GKE in-cluster DNS resolutions stopped working

10/25/2019

So this has been working forever. I have a few simple services running in GKE and they refer to each other via the standard service.namespace DNS names.

Today all DNS name resolution stopped working. I haven't changed anything, although this may have been triggered by a master upgrade.

/ambassador # nslookup ambassador-monitor.default
nslookup: can't resolve '(null)': Name does not resolve

nslookup: can't resolve 'ambassador-monitor.default': Try again


/ambassador # cat /etc/resolv.conf  
search default.svc.cluster.local svc.cluster.local cluster.local c.snowcloud-01.internal google.internal 
nameserver 10.207.0.10 
options ndots:5

Master version 1.14.7-gke.14

I can talk cross-service using their IP addresses, it's just DNS that's not working.

Not really sure what to do about this...

-- user2013791
dns
gke-networking
google-cloud-platform
google-kubernetes-engine
kubernetes

3 Answers

10/26/2019

Start by debugging your kubernetes services [1]. This will tell you whether is a k8s resource issue or kubernetes itself is failing. Once you understand that, you can proceed to fix it. You can post results here if you want to follow up.

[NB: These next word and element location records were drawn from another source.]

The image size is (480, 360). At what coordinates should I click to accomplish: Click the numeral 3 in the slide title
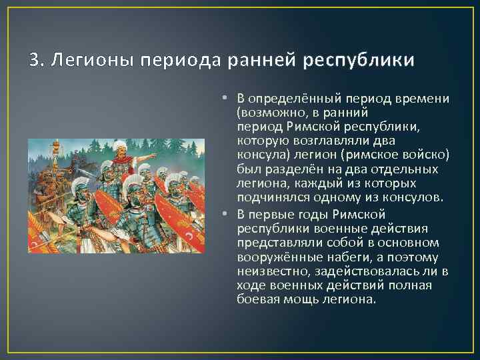click(x=34, y=61)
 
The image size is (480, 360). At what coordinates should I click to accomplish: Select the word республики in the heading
click(x=358, y=61)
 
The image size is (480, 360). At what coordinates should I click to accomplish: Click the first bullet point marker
click(x=227, y=99)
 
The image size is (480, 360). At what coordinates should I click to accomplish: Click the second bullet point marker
click(x=227, y=213)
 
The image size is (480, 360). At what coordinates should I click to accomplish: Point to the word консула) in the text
click(x=258, y=155)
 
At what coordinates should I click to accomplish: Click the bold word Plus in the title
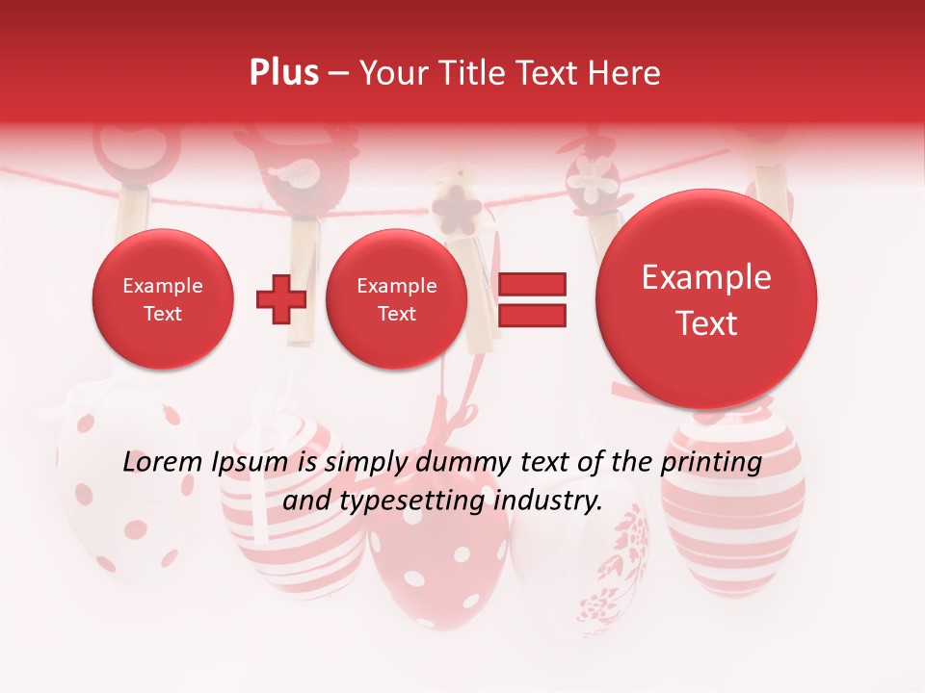(x=283, y=73)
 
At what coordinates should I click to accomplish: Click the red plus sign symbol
(x=280, y=298)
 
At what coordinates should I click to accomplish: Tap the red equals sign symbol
(x=531, y=298)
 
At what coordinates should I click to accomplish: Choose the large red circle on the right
(x=706, y=299)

[1] https://kubernetes.io/docs/tasks/debug-application-cluster/debug-service/

-- Rodrigo Loza
Source: StackOverflow

10/26/2019

The easiest way to verify if there is a problem with your Kube DNS is to look at the logs StackDriver [https://cloud.google.com/logging/docs/view/overview\].

You should be able to find DNS resolution failures in the logs for the pods, with a filter such as the following:

resource.type="container"

("UnknownHost" OR "lookup fail" OR "gaierror")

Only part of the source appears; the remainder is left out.